Nos sindicatos patronais, o comportamento das demissões foi diferente. Essas organizações empregavam cerca de 33 mil funcionários em dezembro de 2016, pelos dados da Rais. O auge das dispensas nessas entidades aconteceu em meados daquele ano, com saldo negativo de 1,2 mil vagas em 12 meses até setembro de 2016.

Como o ajuste aconteceu mais cedo, sob efeito da perda de receita das empresas na crise, agora a “gordura” para queimar é menor. Em 12 meses até maio deste ano, as entidades patronais acumulam 256 demissões líquidas.

Conforme dados preliminares do Ministério do Trabalho e Emprego (MTE), os sindicatos patronais receberam este ano menos de 30% do valor arrecadado com imposto sindical em 2017. Já as organizações laborais perderam quase 90% desta fonte de receita.

“Como havia uma expectativa em relação ao julgamento do STF e o resultado foi negativo, daqui para a frente, as demissões devem se intensificar”, diz José Silvestre, coordenador de relações sindicais do Departamento Intersindical de Estatística e Estudos Socioeconômicos (Dieese).
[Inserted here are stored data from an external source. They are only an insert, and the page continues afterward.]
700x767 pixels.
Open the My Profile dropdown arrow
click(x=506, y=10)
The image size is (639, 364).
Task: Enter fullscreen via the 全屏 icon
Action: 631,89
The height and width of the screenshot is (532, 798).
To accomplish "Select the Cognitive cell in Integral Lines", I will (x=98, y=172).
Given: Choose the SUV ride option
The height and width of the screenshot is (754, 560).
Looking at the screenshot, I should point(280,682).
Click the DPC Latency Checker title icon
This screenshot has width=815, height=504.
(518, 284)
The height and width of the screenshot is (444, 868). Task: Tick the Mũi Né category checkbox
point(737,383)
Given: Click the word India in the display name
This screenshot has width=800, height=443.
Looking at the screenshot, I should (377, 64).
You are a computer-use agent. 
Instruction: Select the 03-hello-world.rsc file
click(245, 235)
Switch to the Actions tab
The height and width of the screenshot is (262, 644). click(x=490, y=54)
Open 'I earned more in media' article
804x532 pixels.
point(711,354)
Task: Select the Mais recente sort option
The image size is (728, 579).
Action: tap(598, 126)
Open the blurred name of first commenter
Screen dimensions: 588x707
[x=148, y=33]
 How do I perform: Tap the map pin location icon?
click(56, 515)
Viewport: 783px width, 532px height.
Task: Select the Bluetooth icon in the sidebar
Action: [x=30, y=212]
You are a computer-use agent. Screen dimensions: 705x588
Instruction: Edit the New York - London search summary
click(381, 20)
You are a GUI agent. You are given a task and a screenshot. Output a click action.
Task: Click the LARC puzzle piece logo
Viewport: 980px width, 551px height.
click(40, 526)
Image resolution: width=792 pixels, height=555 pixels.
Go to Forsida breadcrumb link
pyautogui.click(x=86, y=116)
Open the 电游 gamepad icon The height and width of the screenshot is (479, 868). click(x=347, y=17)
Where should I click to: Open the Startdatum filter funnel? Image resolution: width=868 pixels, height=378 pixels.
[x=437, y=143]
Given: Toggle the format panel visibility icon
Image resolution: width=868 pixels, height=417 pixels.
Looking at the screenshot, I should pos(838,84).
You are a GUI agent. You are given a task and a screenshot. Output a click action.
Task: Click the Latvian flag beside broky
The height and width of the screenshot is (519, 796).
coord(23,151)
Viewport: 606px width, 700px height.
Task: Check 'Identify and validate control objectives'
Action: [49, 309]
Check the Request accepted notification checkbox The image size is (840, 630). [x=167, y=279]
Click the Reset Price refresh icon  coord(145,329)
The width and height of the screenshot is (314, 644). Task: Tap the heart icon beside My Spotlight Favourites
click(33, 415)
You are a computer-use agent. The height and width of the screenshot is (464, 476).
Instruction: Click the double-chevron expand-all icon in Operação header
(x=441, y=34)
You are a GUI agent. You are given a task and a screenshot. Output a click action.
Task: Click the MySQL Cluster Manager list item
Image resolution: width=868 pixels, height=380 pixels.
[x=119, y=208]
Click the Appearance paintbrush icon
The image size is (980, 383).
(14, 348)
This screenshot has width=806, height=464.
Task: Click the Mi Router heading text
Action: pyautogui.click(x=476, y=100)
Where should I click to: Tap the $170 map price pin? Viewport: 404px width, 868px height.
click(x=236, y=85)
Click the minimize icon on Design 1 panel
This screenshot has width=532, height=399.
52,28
O especialista lembra que as demissões podem ser ainda mais numerosas do que aquelas mensuradas pelo Caged, pois as entidades sindicais gerariam três empregos indiretos para cada trabalhador diretamente contratado. Além disso, fatores como a incorporação tecnológica e o trabalho intermitente, também introduzido pela reforma, tendem a reduzir a base dos sindicatos, o que deve contribuir para um redesenho do sindicalismo brasileiro.

Com 65% a 75% de sua receita dependente de recursos vindos dos sindicatos — e o restante de contratos com governos e órgãos públicos que vêm minguando desde o impeachment de Dilma Rousseff em 2016 — o Dieese também tem reduzido seus quadros. Está projetando uma queda da receita sindical da ordem de 30%. Segundo ele, o Dieese já dispensou cerca de 90 funcionários, contando hoje com algo em torno de 230.